After asking all around town if anyone carried the baseball games and hearing the reply, "What is baseball? Is it like football (soccer, the only "real" sport according to the people here)?", we had our first stroke of luck at, of all places, a campsite on Lake Naivasha. We were astonished to find a television connected to satellite TV with the MLB playoffs on the schedule for 4 am. We begged and pleaded with the Masai guard to open the bar and turn on the TV in the middle of the night, which was successful after we explained, "watching the Tigers in the playoffs is like watching Kenya in the finals of the World Cup". We awoke at 4 am from our tent, walked past a pod of hippos, and popped on the TV expecting our first glimpse of the Tigers in the playoffs since our childhood. Instead what we found was a group of announcers at the sportsdesk announcing that this evening's game between the Tigers and Yankees was cancelled due to rain. What luck!... but we were not yet defeated.

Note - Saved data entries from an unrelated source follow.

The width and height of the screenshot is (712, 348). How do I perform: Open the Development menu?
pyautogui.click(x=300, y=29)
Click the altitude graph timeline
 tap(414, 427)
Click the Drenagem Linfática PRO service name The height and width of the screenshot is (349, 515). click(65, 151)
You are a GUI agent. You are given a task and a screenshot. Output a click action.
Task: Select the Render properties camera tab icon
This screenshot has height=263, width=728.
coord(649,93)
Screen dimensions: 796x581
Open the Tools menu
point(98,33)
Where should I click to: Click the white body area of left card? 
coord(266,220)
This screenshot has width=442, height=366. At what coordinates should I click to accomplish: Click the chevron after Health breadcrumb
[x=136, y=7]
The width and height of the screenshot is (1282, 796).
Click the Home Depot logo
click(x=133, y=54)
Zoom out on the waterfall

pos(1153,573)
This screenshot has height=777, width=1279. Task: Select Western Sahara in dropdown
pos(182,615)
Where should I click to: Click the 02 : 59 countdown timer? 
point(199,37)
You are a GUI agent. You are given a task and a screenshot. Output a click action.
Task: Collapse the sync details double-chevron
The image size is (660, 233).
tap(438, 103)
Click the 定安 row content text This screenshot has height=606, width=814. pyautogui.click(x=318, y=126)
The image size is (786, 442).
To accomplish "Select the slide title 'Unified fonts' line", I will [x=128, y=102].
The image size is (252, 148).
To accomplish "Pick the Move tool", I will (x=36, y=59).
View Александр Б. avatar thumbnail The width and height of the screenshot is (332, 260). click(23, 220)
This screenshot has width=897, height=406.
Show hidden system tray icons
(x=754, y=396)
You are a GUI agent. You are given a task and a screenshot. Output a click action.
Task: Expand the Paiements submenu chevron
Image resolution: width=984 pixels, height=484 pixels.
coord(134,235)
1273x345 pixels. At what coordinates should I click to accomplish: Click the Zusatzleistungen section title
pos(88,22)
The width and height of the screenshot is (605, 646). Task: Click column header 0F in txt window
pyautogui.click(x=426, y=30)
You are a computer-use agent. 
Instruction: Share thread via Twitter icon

Over the next 2 series, we struggled on the islands of Lake Victoria without access to any TV, but kept up with the action via text messages over the cellular phone. We would excitedly jump from bed in the middle of the night to find that the Tigers had taken a lead in the first, or had gone to extra innings, or that Mags had hit a game-winning home run. Though this kept us up-to-date on the scores, it couldn't replace actually seeing our Tig's take the field.
Our big break came as we were hiking beach to beach living in fishing villages. Between villages we came upon the sole exclusive tourist resort on the island, run by a British character, whom we have come to know over our stay here. He generously offered for us to crash at the resort for the night for a break. We seized the opportunity and quickly went to work feeding him drink after drink, until he agreed to stay up until 3 in the morning with us to watch the Tigers on his private satellite TV in his house. Needless to say the British chap passed out before the game started mumbling something about "this game is nothing but rounders", and we were left to finally watch our Detroit Tigers in Game 1 of the World Series.
Seeing the men in the Old English 'D' take the field sent shivers down the spine, and watching Comerica Park come alive in a way that Detroit has not seen since 1984 was something truly special. For that brief moment, we were able to forget where we were in the middle of Lake Victoria in Kenya, suspend the intense emotions that we've had to deal with over the past months in working in this impoverished, HIV-prevalent area, and experience a surge of pride and excitement in seeing our hometeam represent our hometown in the center of the world stage. We intently watched the first 3 innings, savoring every pitch as we had worked for weeks to have this opportunity, when the generator power cut out and we were left in darkness. While we didn't have the chance to see a whole game, the chance to catch a glimpse of Detroit Tigers baseball in the middle of rural Kenya was something we'll never forget.
Although we were unable to catch any more games and have received the sad news that the Tigers were defeated, we want to thank the Tigers for the amazing 2006 season. Their efforts were seen and felt literally around the world. From unifying a city ridden with auto-industry lay-offs and tough economic times, to providing those of us away from our Michigan home a chance to escape our situation and join our friends and family rooting on our Tigers, this team has made us all proud! BLESS YOU BOYS!
As we set off to hike Mount Kilimanjaro this week, we will proudly wear our Detroit Tigers' gear and hoist the Detroit foam finger (which, of course, we packed in our luggage 5 months ago) from high atop Africa.